(Records from a data source)
────────────────────────────────────────

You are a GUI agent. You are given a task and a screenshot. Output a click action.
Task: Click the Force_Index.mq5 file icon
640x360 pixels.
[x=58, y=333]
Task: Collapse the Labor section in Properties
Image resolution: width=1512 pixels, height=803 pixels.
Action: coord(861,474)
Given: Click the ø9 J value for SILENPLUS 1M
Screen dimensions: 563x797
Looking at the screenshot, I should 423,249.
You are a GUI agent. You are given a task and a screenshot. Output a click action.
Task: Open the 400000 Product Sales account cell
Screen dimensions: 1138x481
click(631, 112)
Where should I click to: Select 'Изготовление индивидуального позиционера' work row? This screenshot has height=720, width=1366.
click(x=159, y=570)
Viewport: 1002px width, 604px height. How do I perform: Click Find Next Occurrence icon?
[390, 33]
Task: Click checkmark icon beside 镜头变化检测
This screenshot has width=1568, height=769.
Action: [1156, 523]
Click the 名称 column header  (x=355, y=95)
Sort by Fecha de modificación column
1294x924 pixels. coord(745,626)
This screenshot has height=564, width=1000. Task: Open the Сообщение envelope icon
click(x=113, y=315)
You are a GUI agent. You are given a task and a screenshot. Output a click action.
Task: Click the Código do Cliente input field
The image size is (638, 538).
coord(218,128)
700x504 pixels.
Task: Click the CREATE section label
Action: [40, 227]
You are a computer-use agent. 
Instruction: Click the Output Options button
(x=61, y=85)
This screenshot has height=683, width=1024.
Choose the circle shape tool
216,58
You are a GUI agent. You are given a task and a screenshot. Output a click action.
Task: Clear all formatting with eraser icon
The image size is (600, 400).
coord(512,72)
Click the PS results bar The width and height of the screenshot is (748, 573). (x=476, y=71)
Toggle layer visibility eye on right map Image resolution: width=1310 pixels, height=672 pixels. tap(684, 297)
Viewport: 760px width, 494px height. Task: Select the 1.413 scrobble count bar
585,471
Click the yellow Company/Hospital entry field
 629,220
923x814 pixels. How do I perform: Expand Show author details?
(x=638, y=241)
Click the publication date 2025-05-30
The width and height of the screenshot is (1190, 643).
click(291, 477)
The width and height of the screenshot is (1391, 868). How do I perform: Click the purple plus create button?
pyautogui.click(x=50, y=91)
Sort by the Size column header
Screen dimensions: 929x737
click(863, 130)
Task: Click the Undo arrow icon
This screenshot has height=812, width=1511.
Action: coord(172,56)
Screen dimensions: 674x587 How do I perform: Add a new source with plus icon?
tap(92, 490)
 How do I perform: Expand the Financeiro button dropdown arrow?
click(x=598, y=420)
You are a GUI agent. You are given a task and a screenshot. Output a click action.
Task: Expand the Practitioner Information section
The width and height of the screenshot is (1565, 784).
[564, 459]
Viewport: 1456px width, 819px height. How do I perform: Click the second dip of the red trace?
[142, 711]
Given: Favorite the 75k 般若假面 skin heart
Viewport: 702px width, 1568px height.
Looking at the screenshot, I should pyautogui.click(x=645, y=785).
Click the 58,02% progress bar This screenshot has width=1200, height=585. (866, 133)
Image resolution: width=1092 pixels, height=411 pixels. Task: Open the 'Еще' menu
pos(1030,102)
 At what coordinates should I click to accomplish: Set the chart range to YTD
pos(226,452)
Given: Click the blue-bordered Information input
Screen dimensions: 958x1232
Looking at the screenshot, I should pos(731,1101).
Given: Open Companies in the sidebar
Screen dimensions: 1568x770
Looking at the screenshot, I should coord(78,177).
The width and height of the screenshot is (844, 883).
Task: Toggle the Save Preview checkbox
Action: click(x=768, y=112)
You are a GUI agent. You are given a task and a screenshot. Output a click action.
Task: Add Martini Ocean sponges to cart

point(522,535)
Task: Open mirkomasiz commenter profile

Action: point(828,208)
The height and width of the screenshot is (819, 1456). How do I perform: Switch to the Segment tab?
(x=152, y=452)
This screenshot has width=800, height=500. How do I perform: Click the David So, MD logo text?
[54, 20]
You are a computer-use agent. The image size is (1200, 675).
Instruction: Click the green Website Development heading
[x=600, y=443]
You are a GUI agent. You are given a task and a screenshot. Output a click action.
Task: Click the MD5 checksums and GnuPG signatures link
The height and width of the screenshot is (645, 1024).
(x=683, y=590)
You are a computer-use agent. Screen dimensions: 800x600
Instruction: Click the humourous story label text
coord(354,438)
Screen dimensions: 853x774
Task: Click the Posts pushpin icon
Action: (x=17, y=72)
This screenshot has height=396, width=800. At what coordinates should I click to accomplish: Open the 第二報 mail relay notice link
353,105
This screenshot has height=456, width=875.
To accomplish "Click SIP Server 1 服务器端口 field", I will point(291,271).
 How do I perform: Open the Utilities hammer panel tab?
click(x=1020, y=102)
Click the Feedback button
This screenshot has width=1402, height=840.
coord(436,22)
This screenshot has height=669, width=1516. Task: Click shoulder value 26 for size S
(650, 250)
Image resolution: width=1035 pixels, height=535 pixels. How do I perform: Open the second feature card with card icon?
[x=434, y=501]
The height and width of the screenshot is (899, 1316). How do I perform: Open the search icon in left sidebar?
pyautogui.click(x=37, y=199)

────────────────────────────────────────

= TASK OBJECTIVE =
Count the lines in the data above that contain the string "resolution", matching case exactly, and reply with only that number.

= PROBLEM SOLUTION =
4